**Exercise requirements:**
1. Say whether each statement below agrees with the article on phishing, answering yes or no and quoting the deciding words from it. (a) Phishing attacks happen only over email. (b) Most banks and other legitimate institutions do not ask for account details over email or SMS. (c) One of the listed techniques is enough by itself to identify a phishing scam.
2. Write the next part of the article on phishing, picking up right after its final sentence.

**Selected text:**
Even if you've never been the victim of a phishing attack, you've likely seen attempts — that email from "Apple" or "Google" asking you to "update your account information," or Nigerian princes looking for money to restore them to the throne.
But while those phishing lures may be fairly obvious, there are others that might be a little trickier to identify. Luckily, there are a lot of signs that you can look for in order to determine if someone is trying to illicitly obtain important credentials from you.
Here's how you might be able to identify a phishing attack, and how to report one.
What is phishing?
At its most basic, phishing is when someone attempts to gain information like passwords and credit card numbers by posing as someone you might trust. The attacker will often spoof a legitimate website, for instance, Apple's, and attempt to guide their target to that location in an attempt to access some sort of credentials.
While phishing attacks generally take place over email, attackers have also been known to use other methods such as instant messaging and phone calls.
How do I identify a phishing scam?
The most common type of phishing scam attempts to try and retrieve your passwords and usernames through social engineering. These attacks are often disguised as emails from major companies like Apple, Google, Facebook, or your bank; largely, it's because these companies have millions of customers and the chance of sending an email to someone who actually uses services from that website is very high. These emails will contain links to a spoofed website posing as the legitimate company's page, usually asking you to sign in or provide a security question.
There are a number of different things you can do that might help you identify if you're the target of a phishing attack.
Note that you should never rely solely on one of these techniques to identify a phishing scam; sophisticated attackers work hard to pass off their scams (and related websites) as legitimate, and spotting a scammer can be harder than it first appears.
Go with your gut
The first piece of advice is also the least technical. If you feel at all suspicious about an email, don't click on it at all. Also reach out to the person or company who sent you the message (with an original message, don't reply to the one you just received) and ask them if they sent you something.
Posing as a legitimate company, an attacker will often ask you to do something like "verify your password" or "update your account information." Most companies, banks and other legitimate institutions won't solicit account details over email or SMS.
Check the address (and the links)
You should take a look at the email address from the sender of the message you received, which you can often do by clicking (or tapping) their display name (another thing to watch out for). If the email address is strange, or seems overly long for the company is question, don't trust that email. However, smart attackers will have included the company's name somewhere in the email address in an effort to appear more legitimate. It's important to pay attention to the legitimate emails that your bank, for instance, sends you, and what email address or addresses they use.

**Raw records:**
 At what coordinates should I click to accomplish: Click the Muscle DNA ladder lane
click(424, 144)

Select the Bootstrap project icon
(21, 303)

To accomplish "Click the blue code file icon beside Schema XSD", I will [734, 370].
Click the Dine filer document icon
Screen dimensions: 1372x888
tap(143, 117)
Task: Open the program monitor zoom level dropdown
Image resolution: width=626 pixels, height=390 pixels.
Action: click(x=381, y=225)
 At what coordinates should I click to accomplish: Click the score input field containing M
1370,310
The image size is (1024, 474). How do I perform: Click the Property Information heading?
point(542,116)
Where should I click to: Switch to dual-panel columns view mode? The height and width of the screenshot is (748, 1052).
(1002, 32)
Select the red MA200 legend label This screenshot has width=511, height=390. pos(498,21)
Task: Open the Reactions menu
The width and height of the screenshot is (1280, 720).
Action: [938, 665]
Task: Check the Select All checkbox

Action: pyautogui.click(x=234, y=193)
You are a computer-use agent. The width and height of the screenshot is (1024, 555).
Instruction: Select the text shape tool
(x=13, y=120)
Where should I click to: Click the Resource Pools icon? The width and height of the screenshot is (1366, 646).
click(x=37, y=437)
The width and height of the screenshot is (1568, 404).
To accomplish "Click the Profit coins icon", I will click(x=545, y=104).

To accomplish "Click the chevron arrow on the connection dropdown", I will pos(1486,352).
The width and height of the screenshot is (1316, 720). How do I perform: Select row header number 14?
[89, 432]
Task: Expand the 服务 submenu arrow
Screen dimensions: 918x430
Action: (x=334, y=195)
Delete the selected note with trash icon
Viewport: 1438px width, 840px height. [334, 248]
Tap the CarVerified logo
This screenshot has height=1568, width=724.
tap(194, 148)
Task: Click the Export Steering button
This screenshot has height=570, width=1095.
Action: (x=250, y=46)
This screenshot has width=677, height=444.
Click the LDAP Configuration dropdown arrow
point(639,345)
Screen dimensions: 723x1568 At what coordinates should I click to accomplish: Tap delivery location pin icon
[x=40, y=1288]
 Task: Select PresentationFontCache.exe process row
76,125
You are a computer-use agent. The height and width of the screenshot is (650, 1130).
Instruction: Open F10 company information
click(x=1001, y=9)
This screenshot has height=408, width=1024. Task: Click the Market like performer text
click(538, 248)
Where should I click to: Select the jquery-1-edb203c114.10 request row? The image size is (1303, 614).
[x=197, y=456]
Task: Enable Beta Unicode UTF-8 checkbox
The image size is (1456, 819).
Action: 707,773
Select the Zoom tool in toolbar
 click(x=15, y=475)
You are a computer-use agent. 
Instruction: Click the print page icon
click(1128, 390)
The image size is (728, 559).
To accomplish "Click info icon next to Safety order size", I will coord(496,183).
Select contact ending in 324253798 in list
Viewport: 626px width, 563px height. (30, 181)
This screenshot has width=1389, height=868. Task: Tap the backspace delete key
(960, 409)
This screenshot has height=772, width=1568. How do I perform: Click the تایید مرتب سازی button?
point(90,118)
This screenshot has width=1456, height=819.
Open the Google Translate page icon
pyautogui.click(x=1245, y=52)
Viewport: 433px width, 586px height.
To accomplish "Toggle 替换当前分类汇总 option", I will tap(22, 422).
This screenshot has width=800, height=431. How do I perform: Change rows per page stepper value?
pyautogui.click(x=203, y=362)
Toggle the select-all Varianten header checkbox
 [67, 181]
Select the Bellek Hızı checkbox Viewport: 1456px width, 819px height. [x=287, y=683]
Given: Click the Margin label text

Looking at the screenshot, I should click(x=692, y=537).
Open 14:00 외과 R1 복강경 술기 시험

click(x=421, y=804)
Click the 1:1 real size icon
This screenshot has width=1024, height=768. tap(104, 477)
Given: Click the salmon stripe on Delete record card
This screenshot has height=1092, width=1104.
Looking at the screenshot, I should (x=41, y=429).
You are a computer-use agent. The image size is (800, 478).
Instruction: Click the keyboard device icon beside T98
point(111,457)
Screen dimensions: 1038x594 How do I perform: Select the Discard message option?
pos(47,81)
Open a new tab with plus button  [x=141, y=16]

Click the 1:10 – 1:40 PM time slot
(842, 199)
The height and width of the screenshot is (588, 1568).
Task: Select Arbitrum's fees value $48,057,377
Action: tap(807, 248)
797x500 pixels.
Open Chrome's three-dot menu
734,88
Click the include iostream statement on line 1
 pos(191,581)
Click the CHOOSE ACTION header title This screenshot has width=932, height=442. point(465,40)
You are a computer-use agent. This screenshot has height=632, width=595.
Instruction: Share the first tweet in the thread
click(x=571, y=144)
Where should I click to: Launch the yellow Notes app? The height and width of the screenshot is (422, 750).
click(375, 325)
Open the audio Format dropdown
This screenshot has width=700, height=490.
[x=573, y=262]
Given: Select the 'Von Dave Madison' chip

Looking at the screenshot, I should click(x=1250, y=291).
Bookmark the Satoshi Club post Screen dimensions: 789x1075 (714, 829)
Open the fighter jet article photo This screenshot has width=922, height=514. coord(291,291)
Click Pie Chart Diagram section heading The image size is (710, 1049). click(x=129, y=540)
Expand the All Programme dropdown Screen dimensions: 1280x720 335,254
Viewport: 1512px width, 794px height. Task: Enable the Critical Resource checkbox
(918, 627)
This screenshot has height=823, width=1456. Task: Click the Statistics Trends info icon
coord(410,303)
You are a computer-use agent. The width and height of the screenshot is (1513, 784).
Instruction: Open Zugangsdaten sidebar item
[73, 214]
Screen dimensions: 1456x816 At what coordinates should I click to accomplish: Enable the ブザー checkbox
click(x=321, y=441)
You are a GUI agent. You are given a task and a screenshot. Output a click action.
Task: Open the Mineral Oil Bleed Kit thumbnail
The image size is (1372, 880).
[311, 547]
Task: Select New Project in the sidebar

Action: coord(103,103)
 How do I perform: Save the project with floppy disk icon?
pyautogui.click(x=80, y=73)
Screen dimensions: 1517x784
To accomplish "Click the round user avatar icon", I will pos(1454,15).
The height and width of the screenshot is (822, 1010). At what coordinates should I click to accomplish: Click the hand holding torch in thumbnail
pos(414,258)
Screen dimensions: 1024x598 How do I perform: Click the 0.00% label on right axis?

**Results by task:**
1.
(a) No: "attackers have also been known to use other methods such as instant messaging and phone calls."
(b) Yes: "Most companies, banks and other legitimate institutions won't solicit account details over email or SMS."
(c) No: "you should never rely solely on one of these techniques to identify a phishing scam"

2.
This also goes for the links they send you. Without clicking on the link, hover your mouse cursor over it or tap and hold the link on a mobile device to get more detail. If it doesn't look like a link from the company, it's probably not.
It's also worth checking out which email address a message has been sent to. For instance, I've often received emails "from Google," but they've been sent to my iCloud email address and not the backup email address that I've established with Google.
Check the names
While many attackers are able to easily spoof the names of companies in their phishing attempts, less sophisticated attacks will get even these details wrong. Others will use names that might seem correct at first glance, but on closer inspection contain errors.
For example, a recent attempt I saw was sent by "AppleID Support". This name has a couple of red flags. For one, Apple spells it "Apple ID" with a space. Second, Apple's emails are often just sent from "Apple," with no particular branding like "Support".
Spelling and grammar matter
As strange as it may sound to some, spelling and grammar can often give away a phishing attempt. Someone I know recently received an email with this phrase:
Things like this are a dead giveaway. In this case, the email was from "AppleID Support", and there are some pretty obvious mistakes in the grammar.
Check the style
Be sure to pay attention to the style of email sent to you. Get a Google email whose colors or logo seem a little outdated? That might be a scam, for instance. Companies almost always have contact details or at least an address at the bottom of the email, while many phishing emails do not.
The Federal Trade Commission
The Federal Trade Commission maintains a Scam Alerts site that warns consumers of the dangers of phishing attacks. The site offers news on new attacks, as well as general bulletins about online safety and avoiding scams.
Use all of these
The thing about avoiding phishing is that it's not about a single technique. Attacks can be extremely incompetent or highly sophisticated. It's important to be careful, and not place all of your trust in one solution.
How do I report phishing?
There are a number of resources that you can use to report phishing attempts, both to companies and to the government. Company's like Apple and Facebook often have email addresses specifically for forwarding phishing attempts, while Google has a button in Gmail that lets you do just that.
When using the following links, be sure to forward the phishing email that you're reporting:
- Report phishing to Apple
- Report phishing to Facebook
- Report phishing to the FTC
- Report phishing to US-CERT
I've been the victim of a phishing scam. What do I do?
Get in contact with the company whose credentials were phished, and see what they can do to help you. If an attacker got your credit card, be sure to cancel that card. As soon as you can, you'll also want to reset any passwords that you need to.
If you want to know anything more about phishing, or even relay a phishing attack or attempt that has happened to you, be sure to sound off in the comments.
Updated January 2019: We've updated this piece with the latest information in light of the latest phishing scams.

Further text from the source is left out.